▶ Your instructions: Which lines of the records contain the word "Switch"? Show each of them.

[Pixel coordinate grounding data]
◇ ◇ ◇ ◇ ◇ ◇ ◇

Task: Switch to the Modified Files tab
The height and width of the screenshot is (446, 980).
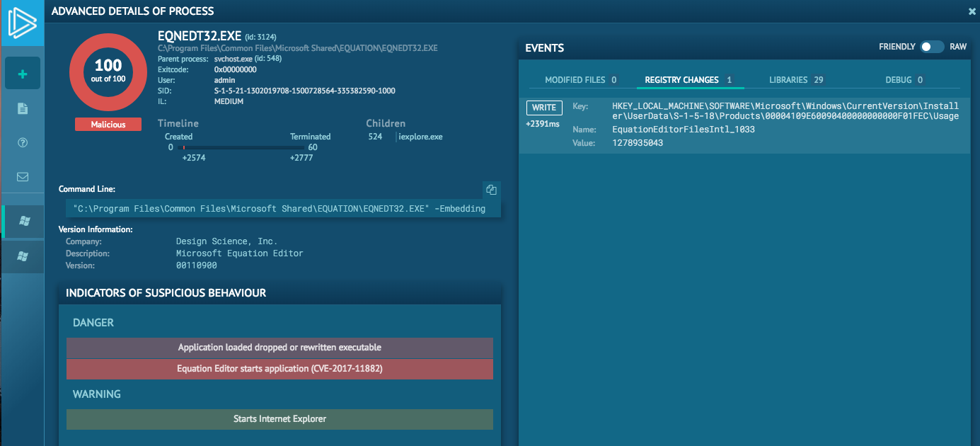Action: point(580,80)
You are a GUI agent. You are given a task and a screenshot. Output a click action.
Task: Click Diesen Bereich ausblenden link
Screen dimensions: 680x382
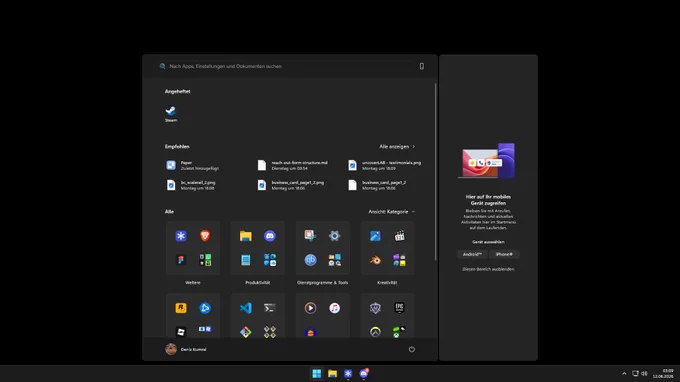(488, 269)
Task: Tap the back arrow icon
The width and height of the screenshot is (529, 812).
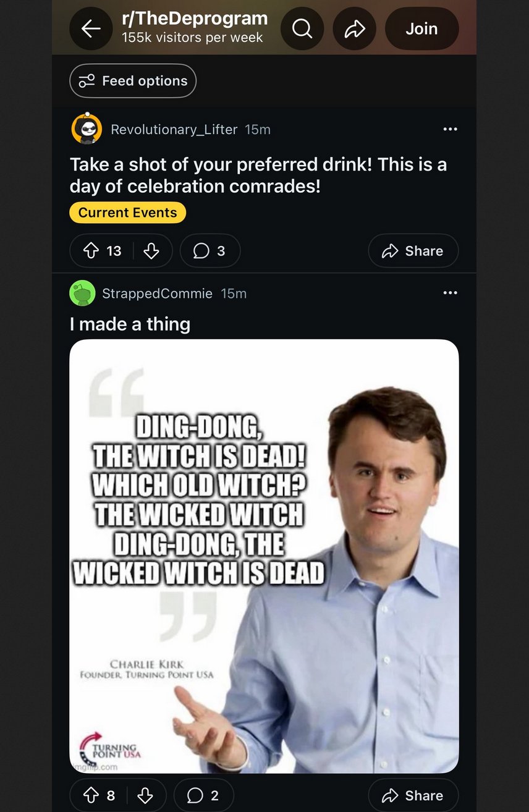Action: tap(90, 28)
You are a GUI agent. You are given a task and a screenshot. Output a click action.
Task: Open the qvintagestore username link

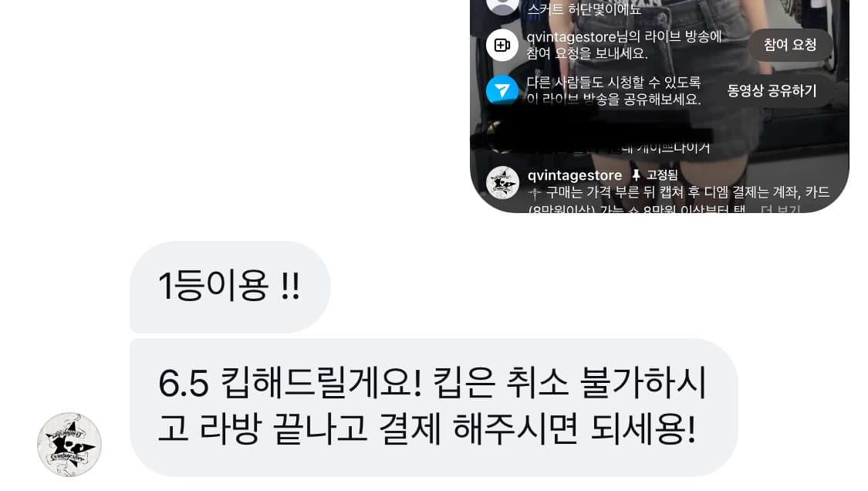pos(575,175)
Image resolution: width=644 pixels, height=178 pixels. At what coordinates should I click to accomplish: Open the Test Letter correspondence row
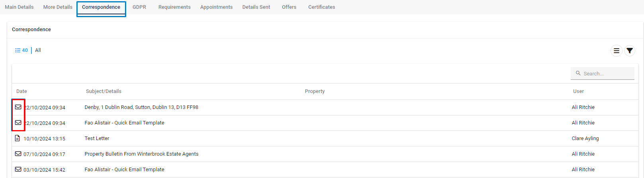[x=325, y=138]
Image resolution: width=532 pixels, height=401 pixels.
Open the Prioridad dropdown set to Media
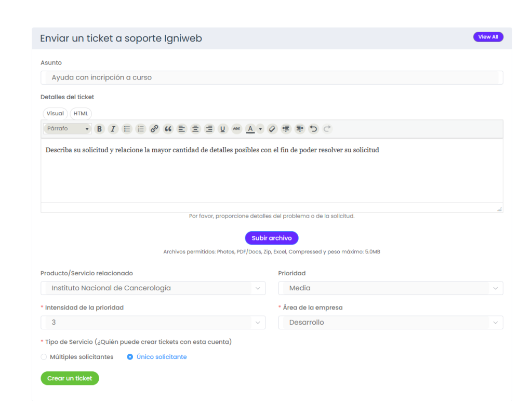pos(391,288)

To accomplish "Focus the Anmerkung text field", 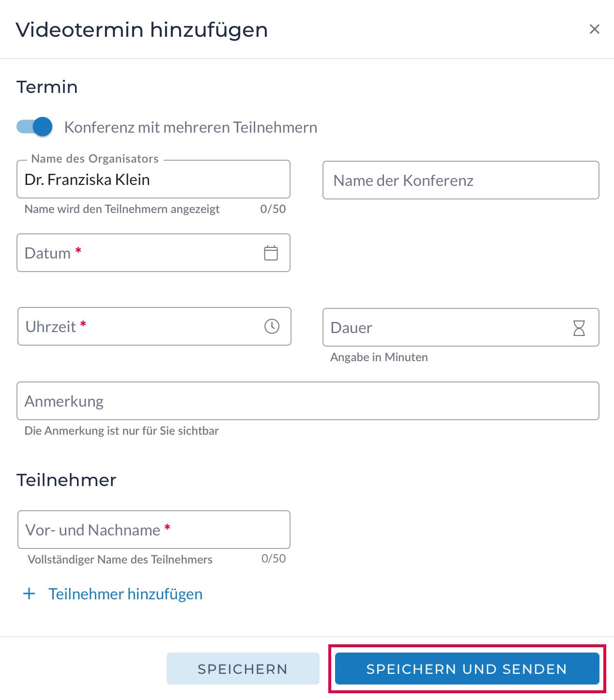I will [x=307, y=401].
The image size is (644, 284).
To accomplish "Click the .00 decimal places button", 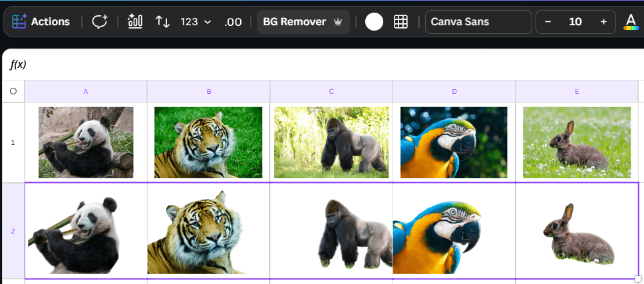I will click(233, 22).
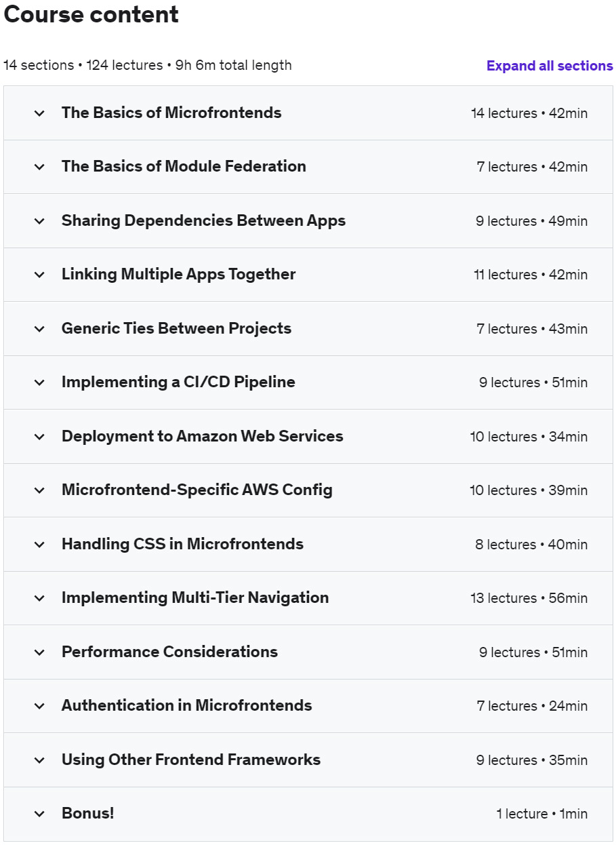This screenshot has width=616, height=845.
Task: Open the Handling CSS in Microfrontends section title
Action: point(182,544)
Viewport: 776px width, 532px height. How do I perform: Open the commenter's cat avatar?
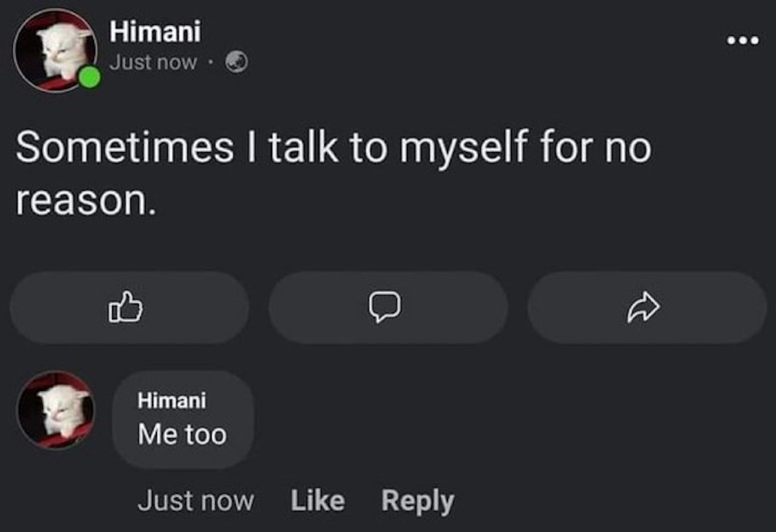[x=56, y=410]
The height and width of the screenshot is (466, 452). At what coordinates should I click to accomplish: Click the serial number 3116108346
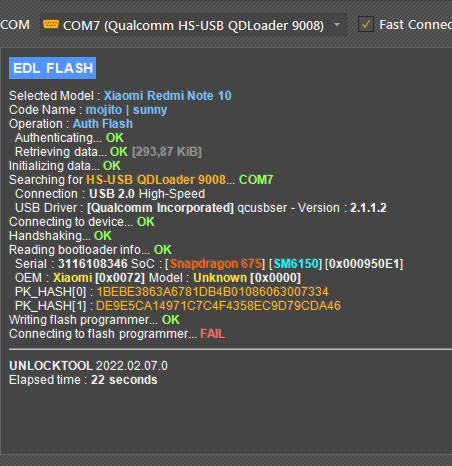93,264
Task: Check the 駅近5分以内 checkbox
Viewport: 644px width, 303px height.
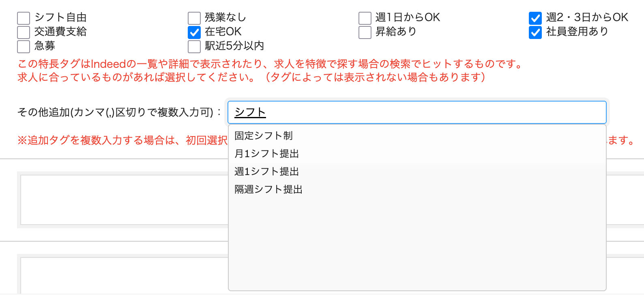Action: point(194,47)
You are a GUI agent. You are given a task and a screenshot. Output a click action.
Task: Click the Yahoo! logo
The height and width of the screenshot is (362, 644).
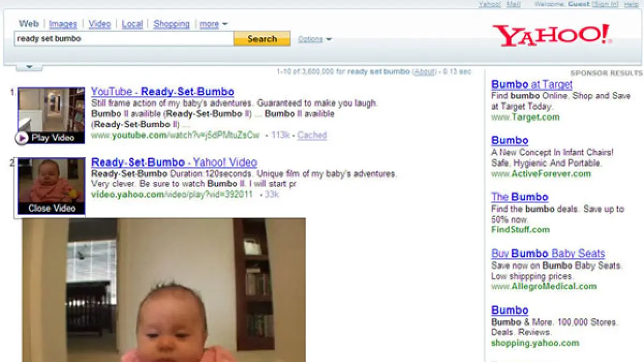(552, 36)
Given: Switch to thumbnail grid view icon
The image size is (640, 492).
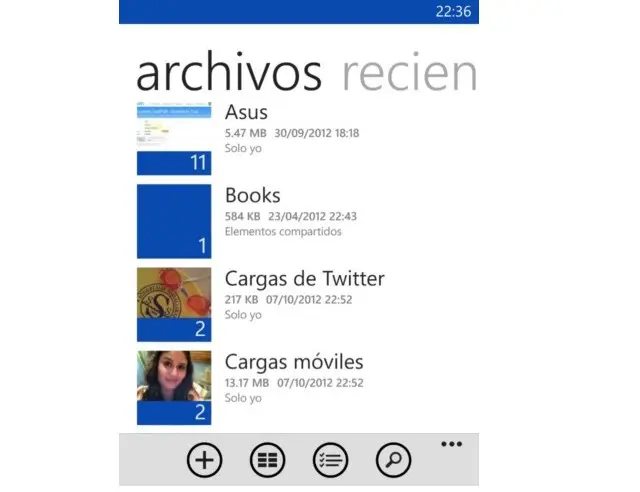Looking at the screenshot, I should [x=267, y=459].
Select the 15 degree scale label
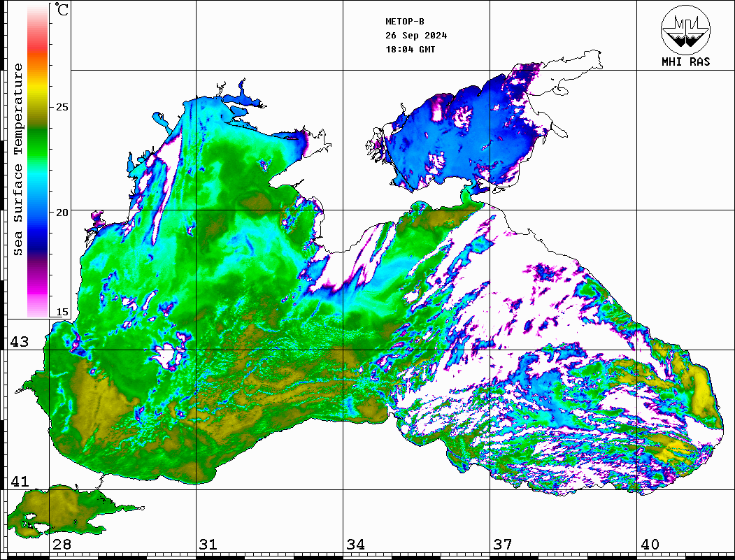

◇ ◇ ◇ ◇ ◇ ◇ ◇

▶ Answer section:
Task: Switch to the Modified Files tab
Given: Switch to thumbnail grid view icon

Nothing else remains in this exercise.